#### Task requirements
Extract every one of the items below, reproducing each line word for word. Omit the pictures from your answer.

Items from a data source
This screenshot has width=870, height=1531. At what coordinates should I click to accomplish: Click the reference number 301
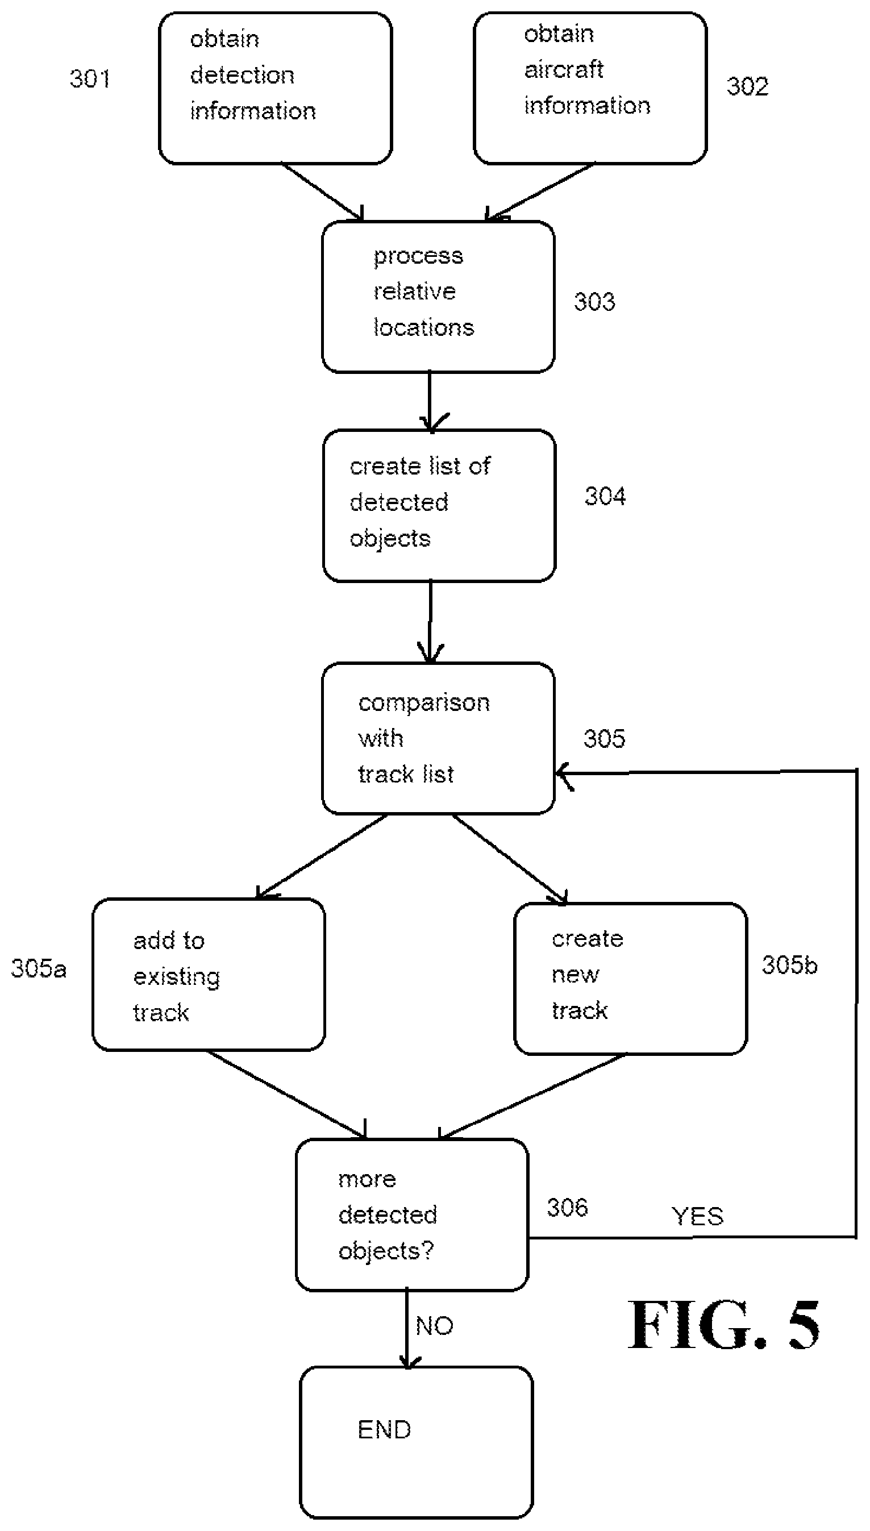[90, 79]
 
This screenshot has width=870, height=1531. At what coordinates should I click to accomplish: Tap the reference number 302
[747, 86]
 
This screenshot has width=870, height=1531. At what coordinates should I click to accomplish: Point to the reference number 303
[594, 302]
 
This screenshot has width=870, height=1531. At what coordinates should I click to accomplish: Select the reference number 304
[605, 496]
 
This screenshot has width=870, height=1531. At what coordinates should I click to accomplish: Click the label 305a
[39, 968]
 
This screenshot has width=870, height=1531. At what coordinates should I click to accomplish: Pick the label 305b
[789, 965]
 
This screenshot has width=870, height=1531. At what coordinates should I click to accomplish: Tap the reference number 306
[568, 1207]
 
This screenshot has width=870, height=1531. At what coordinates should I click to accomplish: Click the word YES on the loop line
[697, 1216]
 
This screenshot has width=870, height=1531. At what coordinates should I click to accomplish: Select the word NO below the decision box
[434, 1326]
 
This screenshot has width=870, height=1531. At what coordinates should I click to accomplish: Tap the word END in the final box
[384, 1430]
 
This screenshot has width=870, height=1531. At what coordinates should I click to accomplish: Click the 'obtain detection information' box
[276, 89]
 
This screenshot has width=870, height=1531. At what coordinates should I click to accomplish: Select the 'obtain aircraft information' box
[590, 89]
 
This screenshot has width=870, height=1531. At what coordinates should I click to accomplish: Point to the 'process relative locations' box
[439, 297]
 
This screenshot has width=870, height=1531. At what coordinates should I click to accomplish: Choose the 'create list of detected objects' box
[440, 506]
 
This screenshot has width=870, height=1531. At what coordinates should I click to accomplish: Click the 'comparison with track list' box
[439, 739]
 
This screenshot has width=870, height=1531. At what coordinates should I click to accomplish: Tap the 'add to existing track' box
[209, 975]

#### Response below
This screenshot has width=870, height=1531. At what coordinates should I click to accomplish: Click the reference number 301
[90, 79]
 
This screenshot has width=870, height=1531. At what coordinates should I click to accomplish: Tap the reference number 302
[747, 86]
 
This screenshot has width=870, height=1531. At what coordinates should I click to accomplish: Point to the reference number 303
[594, 302]
 
This screenshot has width=870, height=1531. At what coordinates should I click to accomplish: Select the reference number 304
[605, 496]
 
This screenshot has width=870, height=1531. At what coordinates should I click to accomplish: Click the label 305a
[39, 968]
 
This screenshot has width=870, height=1531. At what coordinates should I click to accomplish: Pick the label 305b
[789, 965]
 
This screenshot has width=870, height=1531. At what coordinates should I click to accomplish: Tap the reference number 306
[568, 1207]
 
This screenshot has width=870, height=1531. At what coordinates should I click to accomplish: Click the word YES on the loop line
[697, 1216]
 
This screenshot has width=870, height=1531. At what coordinates should I click to accomplish: Select the word NO below the decision box
[434, 1326]
 
This screenshot has width=870, height=1531. At what coordinates should I click to accomplish: Tap the word END in the final box
[384, 1430]
 
This screenshot has width=870, height=1531. At what coordinates should I click to accomplish: Click the 'obtain detection information' box
[276, 89]
 
This screenshot has width=870, height=1531. At what coordinates should I click to accomplish: Select the 'obtain aircraft information' box
[590, 89]
 
This screenshot has width=870, height=1531. At what coordinates should I click to accomplish: Point to the 'process relative locations' box
[439, 297]
 
This screenshot has width=870, height=1531. At what coordinates should I click to accomplish: Choose the 'create list of detected objects' box
[440, 506]
 
This screenshot has width=870, height=1531. At what coordinates should I click to accomplish: Click the 'comparison with track list' box
[439, 739]
 
This screenshot has width=870, height=1531. At what coordinates should I click to accomplish: Tap the 'add to existing track' box
[209, 975]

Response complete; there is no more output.